Ayağa kalkıp yanıma yaklaştı. Etrafımda bir daire attıktan sonra konuşmaya başladı.
-Şahsen seni normalde öldürmek istiyordum ama Dazai seni önerdi bana.
-Hmmmm çok sağolsun buradan kalktığım gibi bunun için teşekkür edeceğim. Ve hemen cevabımı veriyorum Hayır.
-Daha sorumu sormadım.
Dedi. Mori sırıtarak başını eğdi ve cümlesine devam etti
-Eeeee Y/n. Sorum neydi bana da söyler misin?
Derin bir nefes alıp gözlerinin içine bakarak konuştum.
-Tabi ki. Bana mafyaya katılıp katılmayacağımı soracaktınız. Sonra bu bir soru değildi diyip tehdit edecektiniz. O da olmazsa burada öldürme emri verecektiniz. Dazai beni öldürmez. Büyük ihtimalle farklı birine vereceksiniz. Ben ilk soru aşamasını geçmek istiyorum. Beni nasıl tehdit edeceksiniz onu merak ediyorum. İnsanların beni tehdit ederken girdikleri hallere bayılıyorum.
Ben bunları korkmadan söylerken Dazai'ın sırıtışı artmıştı. Mori ise duyduklarından çok memnun gibiydi. Konuşmaya başladı.
-Dazai haklıymışsın. 5 dakikada çok eğlendim. Tebrik ederim bir görevi daha başardın çıkabilirsin. Ve sen Y/n ben de bu klişeleri atlamak istiyorum. O zaman şöyle yapalım seni biraz yalnız bırakıp düşünmeni sağlayalım. Ne dersin?
-Düşüncemin bir şeyi etkileyeceğini düşünmüyorum.
Mori bu duyduğu şeyle sandalyesine döndü. Bana bakıp sırıtıp duruyordu. Üffff bunlar tamamen çıldırmışlardı.
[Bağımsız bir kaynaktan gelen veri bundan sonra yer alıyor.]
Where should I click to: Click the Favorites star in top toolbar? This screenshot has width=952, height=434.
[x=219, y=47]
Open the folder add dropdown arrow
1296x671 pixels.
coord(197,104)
Dazai kapıyı açıp çıkarken bir kaç kişi içeriye girdi. Benim gözümü siyah bir bezle kapatıp götürdüler.
Dazai gözünden
Bu olayları seviyordum. Beni eğlendiriyordu. Ölmemek için yalvarmaları, terler döküp ne yapmam gerek diye düşünenleri görmek. Ama bu bana ayrı bir haz vermişti. O sıra dışı cevapları sevmiştim. Ben Chuuya'nın yanına geldiğimde o çoktan bir şişe şarap'ı bitirmiş ikincisine geçmişti. Tanrım çok fazla içiyordu. Önümdeki koltuğa oturduğumda bana sinirle baktı.
-Haaa Dazai (Burada chuuya'nın sesini duymuş olabilirsiniz. Ben yazarken duydum.)
-Nasılsın Chuuya-kun~
-Sen gelmeden daha iyiydim.
-Neyse~ sana haberlerim var.
-Ne haberi?
-Şu dövüştüğün ama kaybettiğin avukat var ya. Şu an burada.
-Ne. NE!?!?
Chuuya hemen kalkarak hızla yürümeye başladı. Yavaş yavaş gücünü açığa çıkardığını gördüğümde hemen yanına gittim. Ve bileğinden dokundum.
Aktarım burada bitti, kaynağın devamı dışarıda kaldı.